Now is not the time to ease up on COVID-19 protocols



Since the COVID-19 pandemic made its way across the world, extensive health protocols to protect ourselves and others from the spread of the virus, including mask wearing and social distancing have become the new normal, and St. John’s University students, faculty and staff are no exception. 

Some may be sick of arguing how critical these actions are to curb the spread of the virus and help our safety — I can sympathize with this feeling. Wearing a mask, washing your hands properly and practicing social distancing all sound easy in theory, but evidently it is not for many people. 

Last week, I went to campus four times and, each time, I witnessed students ignoring those COVID-19 protocols — groups of friends chatting without their mouths covered in DAC, four people in St. Augustine Hall were discussing a project in a study room that said the maximum number of people was three. Before the start of the semester, it was presumed that everyone would eventually start slacking off on these protocols. 

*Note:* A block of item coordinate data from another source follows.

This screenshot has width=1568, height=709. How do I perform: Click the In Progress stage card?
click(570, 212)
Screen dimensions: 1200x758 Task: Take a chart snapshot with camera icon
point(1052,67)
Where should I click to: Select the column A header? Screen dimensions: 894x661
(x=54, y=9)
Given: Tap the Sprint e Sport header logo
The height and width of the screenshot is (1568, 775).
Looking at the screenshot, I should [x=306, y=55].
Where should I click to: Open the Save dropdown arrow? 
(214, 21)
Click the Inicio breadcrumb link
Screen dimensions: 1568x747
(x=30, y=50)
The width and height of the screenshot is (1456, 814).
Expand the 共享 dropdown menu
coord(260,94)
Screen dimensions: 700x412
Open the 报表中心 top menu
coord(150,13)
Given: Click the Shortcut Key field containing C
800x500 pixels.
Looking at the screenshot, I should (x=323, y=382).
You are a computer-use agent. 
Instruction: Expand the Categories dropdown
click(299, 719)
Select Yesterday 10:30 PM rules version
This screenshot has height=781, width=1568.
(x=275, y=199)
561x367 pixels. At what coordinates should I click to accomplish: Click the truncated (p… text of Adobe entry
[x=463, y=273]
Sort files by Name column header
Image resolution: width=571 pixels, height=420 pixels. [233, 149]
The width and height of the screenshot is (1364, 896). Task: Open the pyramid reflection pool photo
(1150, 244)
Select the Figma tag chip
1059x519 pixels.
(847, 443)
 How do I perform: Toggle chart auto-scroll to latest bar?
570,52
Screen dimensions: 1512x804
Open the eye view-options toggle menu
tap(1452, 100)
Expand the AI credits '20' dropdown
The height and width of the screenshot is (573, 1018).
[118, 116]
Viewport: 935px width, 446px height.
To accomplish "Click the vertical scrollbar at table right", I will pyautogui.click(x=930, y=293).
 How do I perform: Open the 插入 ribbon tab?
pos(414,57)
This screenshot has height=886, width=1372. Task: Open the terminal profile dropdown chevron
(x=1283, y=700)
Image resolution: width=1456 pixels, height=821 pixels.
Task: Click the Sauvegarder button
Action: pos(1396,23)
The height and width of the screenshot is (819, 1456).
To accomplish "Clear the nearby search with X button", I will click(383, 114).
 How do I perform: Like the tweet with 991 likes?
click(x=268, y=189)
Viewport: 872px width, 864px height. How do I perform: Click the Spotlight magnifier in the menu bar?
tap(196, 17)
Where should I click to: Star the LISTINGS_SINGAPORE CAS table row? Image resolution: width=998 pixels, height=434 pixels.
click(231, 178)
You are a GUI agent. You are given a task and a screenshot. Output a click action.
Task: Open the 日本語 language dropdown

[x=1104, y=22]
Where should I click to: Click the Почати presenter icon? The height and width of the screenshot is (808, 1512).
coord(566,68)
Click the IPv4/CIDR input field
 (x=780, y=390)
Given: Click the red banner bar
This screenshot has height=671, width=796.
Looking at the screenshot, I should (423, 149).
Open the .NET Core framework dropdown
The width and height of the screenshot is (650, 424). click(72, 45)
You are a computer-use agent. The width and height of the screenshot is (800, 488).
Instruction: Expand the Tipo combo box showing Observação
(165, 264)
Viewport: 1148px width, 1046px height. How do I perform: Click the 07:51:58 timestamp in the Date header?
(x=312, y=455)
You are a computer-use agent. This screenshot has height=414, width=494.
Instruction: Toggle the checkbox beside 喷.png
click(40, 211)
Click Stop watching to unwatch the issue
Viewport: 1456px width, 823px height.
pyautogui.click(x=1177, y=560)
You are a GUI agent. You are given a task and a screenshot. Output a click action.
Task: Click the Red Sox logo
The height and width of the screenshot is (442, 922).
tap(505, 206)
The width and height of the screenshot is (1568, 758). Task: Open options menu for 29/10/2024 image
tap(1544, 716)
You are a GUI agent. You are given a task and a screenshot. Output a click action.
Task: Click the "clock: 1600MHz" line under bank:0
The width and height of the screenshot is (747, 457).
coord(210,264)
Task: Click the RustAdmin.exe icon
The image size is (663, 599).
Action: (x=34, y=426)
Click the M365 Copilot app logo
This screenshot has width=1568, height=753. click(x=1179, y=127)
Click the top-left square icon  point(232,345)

The Office of Student Affairs told the Torch in an email that students are expected to follow the Johnnies Care Commitment at all times, including in spaces like DAC and in touchdown rooms across campus, and that “administrators have been making the rounds in the DAC to remind community members to engage in public health precautions.  Reports received through the online reporting form ​are reviewed and investigated to the greatest extent possible.”

It’s emotionally and psychologically impossible to maintain the momentum of a sense of crisis for an indefinite period of time. No matter how much administrators and school officials urge us to be careful, we, as students, gradually lose our sense of urgency. 

How can we sustain our awareness of the importance of these protocols? Mayor Bill de Blasio proposed temporarily closing all schools last Sunday because cases are rising in some New York City neighborhoods. I would suggest: “taking it personally.” College students have to stop acting like they are invincible — they are just as susceptible to this virus as anyone else.

I spent the entire summer back in my home country, Japan. Since I became very relaxed at home, I started to not care about the protocols as much as I did during the lockdown: I was going out more and hanging out with my friends. One day, one of my friends who I spent the most time with called me on her way to see the doctor and said she had lost her sense of taste for a few days. What she was describing has been considered as one of the most distinct symptoms of the coronavirus. While we waited for the result to arrive, I felt a terrible sense of anxiety. I pictured myself battling a high fever in a hospital bed and it caught me in endless waves of the worst possible scenarios, which terrified me. Four days later, it turned out my friend tested negative for COVID-19 — what a relief. This experience gave me a chance to realize that I had to follow social distancing rules not only for others, but also for myself. Ever since that moment, I have been diligent about following prevention practices, even upon my return to the United States.

I understand that motivation can dwindle once we start to lose sight of the purpose. People will sit around asking themselves: Why do we have to wear a mask? Why do we need to practice social distancing? What if I contract the virus? Consistently taking protocols will help alleviate stressors regarding the virus, protect others from the virus and, overall, put an end to the spread of COVID-19.